EXCERPT:

========

Religion and Spirituality

I got 2 things I want to ask you.

1. I went to a conference on spirituality and family today. As expected, there was the question of what to do with defining religion and spirituality. Here are three perspectives.

"Religion is for people who are afraid of going to Hell; spirituality is for people who have already been there."

"Spirituality is who you are and religion is what you do."

"Religion gives form to spirituality."

2. OK, that was one thing. The next is measuring religion and spirituality. The measures in the scholarly literature on religion and spirituality are summed up by the following:

church attendance (frequency of attendance)
religious affiliation (Denomination)
prayer frequency
religious importance ("How important is religion to you?")

That's about it. Now, I think that we all know that the influence of religion and spirituality cannot possibly be summed up in the above 4 variables. So, why are family researchers only using these token variables?

What do you think that family researchers ought to be measuring?

========

WHAT YOU NEED TO DO:
Answer these questions about the Religion and Spirituality excerpt:
1. What subjects did the conference the writer attended focus on?
2. In the second perspective quoted, what is spirituality and what is religion?
3. How many measures from the scholarly literature are listed, and which one is given as denomination?
The lines that come after this text are separate material.

SOURCE MATERIAL:
========

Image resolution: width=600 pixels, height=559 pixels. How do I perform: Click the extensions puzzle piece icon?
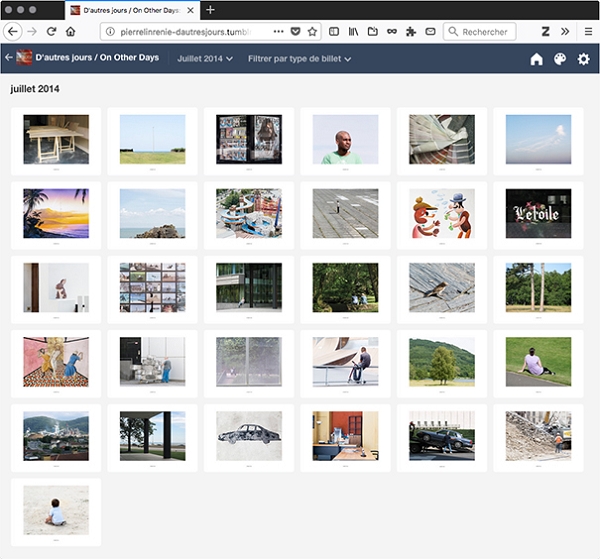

========

WORKED SOLUTION:
1. Spirituality and family.
2. Spirituality is who you are, and religion is what you do.
3. Four measures are listed; religious affiliation is given as denomination.